Exercise aim =>
Below are the records; retype them exactly and omit each picture.

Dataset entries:

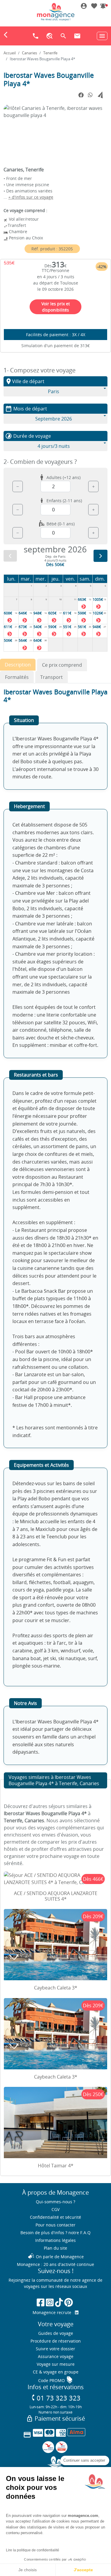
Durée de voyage (28, 436)
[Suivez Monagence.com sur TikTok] (59, 2302)
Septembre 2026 (53, 418)
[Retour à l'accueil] (55, 11)
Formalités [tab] (17, 677)
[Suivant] (100, 556)
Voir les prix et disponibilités (55, 307)
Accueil (10, 53)
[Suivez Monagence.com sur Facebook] (40, 2302)
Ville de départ (24, 381)
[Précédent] (10, 556)
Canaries (29, 53)
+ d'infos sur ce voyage (30, 197)
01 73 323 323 (55, 2398)
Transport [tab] (51, 677)
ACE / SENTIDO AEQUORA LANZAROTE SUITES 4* (55, 1896)
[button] (103, 6)
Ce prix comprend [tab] (62, 665)
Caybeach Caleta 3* (55, 1987)
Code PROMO (55, 2380)
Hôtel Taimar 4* (55, 2165)
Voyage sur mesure (56, 2364)
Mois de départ (26, 408)
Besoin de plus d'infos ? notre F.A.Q (55, 2232)
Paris (53, 391)
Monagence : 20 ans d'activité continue (55, 2264)
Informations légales (55, 2240)
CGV (55, 2209)
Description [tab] (18, 664)
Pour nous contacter (55, 2225)
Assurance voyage (55, 2356)
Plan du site (55, 2248)
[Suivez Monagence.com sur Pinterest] (68, 2302)
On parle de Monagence (56, 2256)
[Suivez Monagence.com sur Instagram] (50, 2302)
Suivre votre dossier (55, 2348)
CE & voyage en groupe (55, 2372)
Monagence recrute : (54, 2312)
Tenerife (50, 53)
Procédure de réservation (55, 2341)
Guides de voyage (55, 2333)
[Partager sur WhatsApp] (90, 95)
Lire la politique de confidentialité (32, 2550)
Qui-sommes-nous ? (55, 2201)
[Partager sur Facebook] (81, 95)
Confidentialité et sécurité (55, 2217)
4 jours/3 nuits (54, 446)
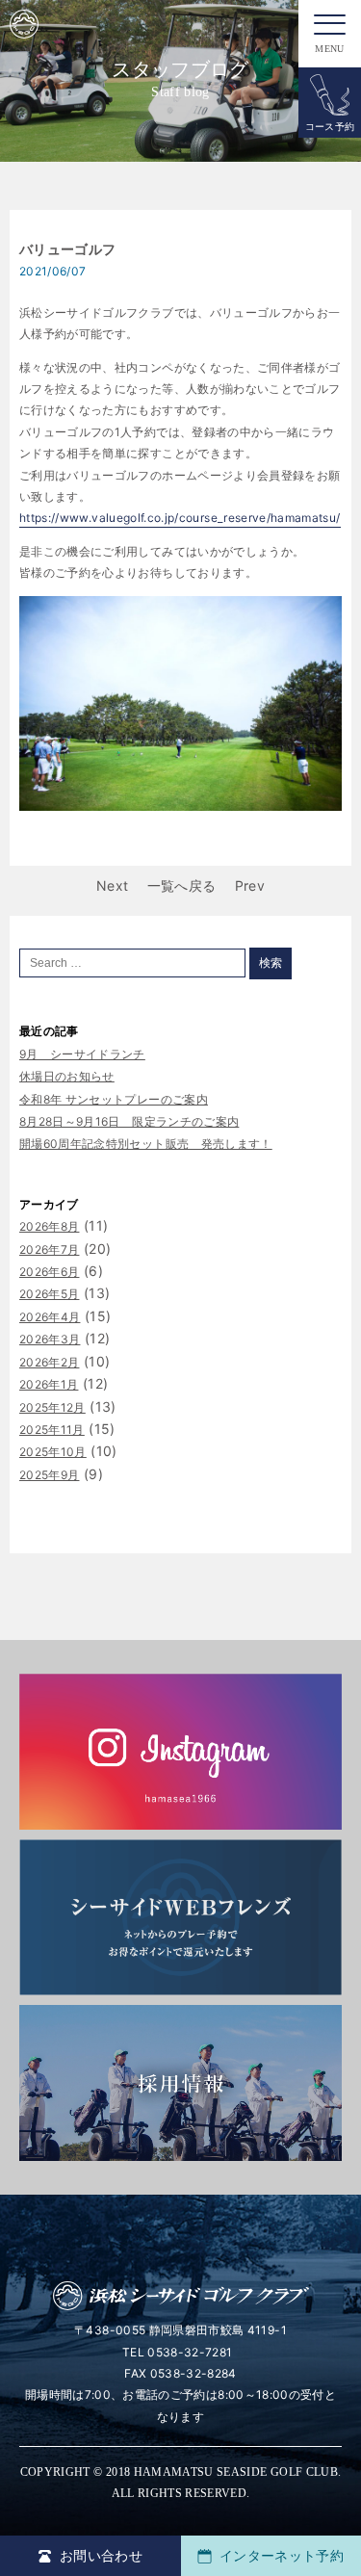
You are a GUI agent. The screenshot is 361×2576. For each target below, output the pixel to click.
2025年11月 (52, 1429)
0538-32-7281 (189, 2352)
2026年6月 (49, 1271)
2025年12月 (52, 1407)
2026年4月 (49, 1317)
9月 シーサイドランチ (82, 1054)
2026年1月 (48, 1384)
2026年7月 (49, 1249)
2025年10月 (53, 1451)
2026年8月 (49, 1226)
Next (112, 885)
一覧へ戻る (182, 885)
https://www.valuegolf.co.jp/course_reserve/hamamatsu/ (180, 517)
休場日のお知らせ (67, 1076)
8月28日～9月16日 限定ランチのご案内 (129, 1121)
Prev (250, 885)
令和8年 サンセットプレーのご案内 (113, 1099)
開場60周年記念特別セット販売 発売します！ (145, 1143)
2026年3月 (49, 1339)
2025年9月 (49, 1475)
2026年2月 (49, 1362)
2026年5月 (49, 1294)
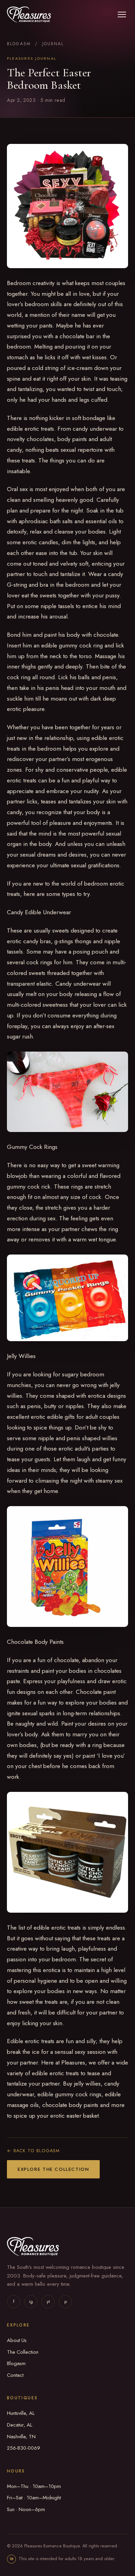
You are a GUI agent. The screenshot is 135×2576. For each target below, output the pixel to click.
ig (31, 2301)
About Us (17, 2340)
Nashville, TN (21, 2436)
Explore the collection (53, 2169)
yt (48, 2301)
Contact (15, 2375)
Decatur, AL (19, 2425)
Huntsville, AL (21, 2413)
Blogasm (19, 44)
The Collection (22, 2352)
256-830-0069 (23, 2448)
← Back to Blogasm (33, 2150)
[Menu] (122, 14)
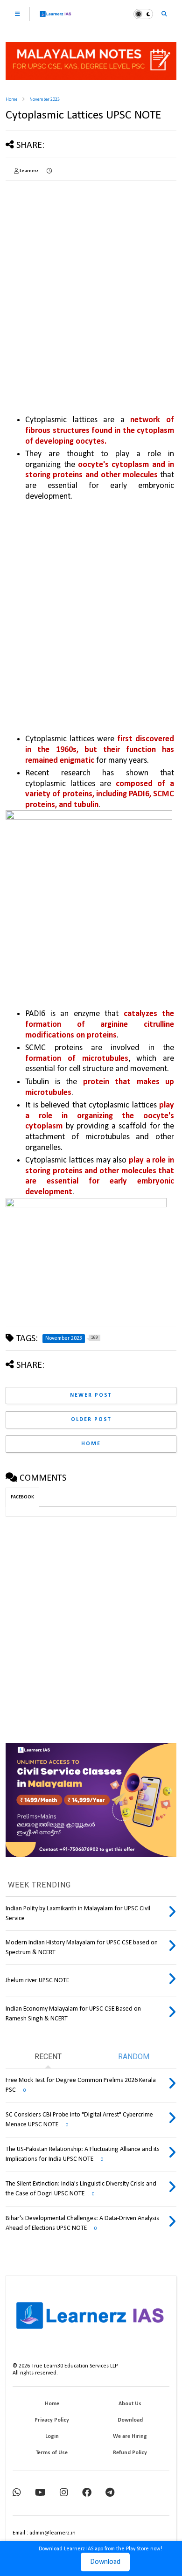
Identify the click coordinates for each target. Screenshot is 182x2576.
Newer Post (91, 1395)
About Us (130, 2404)
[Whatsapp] (17, 2493)
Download (105, 2562)
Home (11, 99)
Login (52, 2436)
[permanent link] (49, 171)
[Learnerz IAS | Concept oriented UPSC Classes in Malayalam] (55, 18)
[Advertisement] (91, 279)
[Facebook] (86, 2493)
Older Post (91, 1419)
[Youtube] (40, 2493)
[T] (109, 2493)
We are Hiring (130, 2436)
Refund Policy (130, 2453)
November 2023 (44, 99)
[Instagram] (64, 2493)
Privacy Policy (52, 2420)
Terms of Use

Answer =>
Durée de voyage (28, 436)
[Suivez Monagence.com sur TikTok] (59, 2302)
Septembre 2026 (53, 418)
[Retour à l'accueil] (55, 11)
Formalités [tab] (17, 677)
[Suivant] (100, 556)
Voir les prix et disponibilités (55, 307)
Accueil (10, 53)
[Suivez Monagence.com sur Facebook] (40, 2302)
Ville de départ (24, 381)
[Précédent] (10, 556)
Canaries (29, 53)
+ d'infos sur ce voyage (30, 197)
01 73 323 323 (55, 2398)
Transport [tab] (51, 677)
ACE / SENTIDO AEQUORA LANZAROTE SUITES 4* (55, 1896)
[button] (103, 6)
Ce prix comprend [tab] (62, 665)
Caybeach Caleta 3* (55, 1987)
Code PROMO (55, 2380)
Hôtel Taimar 4* (55, 2165)
Voyage sur mesure (56, 2364)
Mois de départ (26, 408)
Besoin de plus d'infos ? notre F.A.Q (55, 2232)
Paris (53, 391)
Monagence : 20 ans d'activité continue (55, 2264)
Informations légales (55, 2240)
CGV (55, 2209)
Description [tab] (18, 664)
Pour nous contacter (55, 2225)
Assurance voyage (55, 2356)
Plan du site (55, 2248)
[Suivez Monagence.com sur Pinterest] (68, 2302)
On parle de Monagence (56, 2256)
[Suivez Monagence.com sur Instagram] (50, 2302)
Suivre votre dossier (55, 2348)
CE & voyage en groupe (55, 2372)
Monagence recrute : (54, 2312)
Tenerife (50, 53)
Procédure de réservation (55, 2341)
Guides de voyage (55, 2333)
[Partager sur WhatsApp] (90, 95)
Lire la politique de confidentialité (32, 2550)
Qui-sommes-nous ? (55, 2201)
[Partager sur Facebook] (81, 95)
Confidentialité et sécurité (55, 2217)
4 jours/3 nuits (54, 446)
You are a GUI agent. The screenshot is 361×2576. For each target below, output the pixel to click.
2025年11月 (52, 1429)
0538-32-7281 (189, 2352)
2026年6月 (49, 1271)
2025年12月 (52, 1407)
2026年4月 (49, 1317)
9月 シーサイドランチ (82, 1054)
2026年1月 (48, 1384)
2026年7月 (49, 1249)
2025年10月 (53, 1451)
2026年8月 (49, 1226)
Next (112, 885)
一覧へ戻る (182, 885)
https://www.valuegolf.co.jp/course_reserve/hamamatsu/ (180, 517)
休場日のお知らせ (67, 1076)
8月28日～9月16日 限定ランチのご案内 (129, 1121)
Prev (250, 885)
令和8年 サンセットプレーのご案内 (113, 1099)
開場60周年記念特別セット販売 発売します！ (145, 1143)
2026年3月 (49, 1339)
2025年9月 (49, 1475)
2026年2月 (49, 1362)
2026年5月 (49, 1294)
You are a GUI agent. The screenshot is 135×2576. For each target below, output the pixel to click.
ig (31, 2301)
About Us (17, 2340)
Nashville, TN (21, 2436)
Explore the collection (53, 2169)
yt (48, 2301)
Contact (15, 2375)
Decatur, AL (19, 2425)
Huntsville, AL (21, 2413)
Blogasm (19, 44)
The Collection (22, 2352)
256-830-0069 (23, 2448)
← Back to Blogasm (33, 2150)
[Menu] (122, 14)
Identify the click coordinates for each target. Screenshot is 182x2576.
Newer Post (91, 1395)
About Us (130, 2404)
[Whatsapp] (17, 2493)
Download (105, 2562)
Home (11, 99)
Login (52, 2436)
[permanent link] (49, 171)
[Learnerz IAS | Concept oriented UPSC Classes in Malayalam] (55, 18)
[Advertisement] (91, 279)
[Facebook] (86, 2493)
Older Post (91, 1419)
[Youtube] (40, 2493)
[T] (109, 2493)
We are Hiring (130, 2436)
Refund Policy (130, 2453)
November 2023 (44, 99)
[Instagram] (64, 2493)
Privacy Policy (52, 2420)
Terms of Use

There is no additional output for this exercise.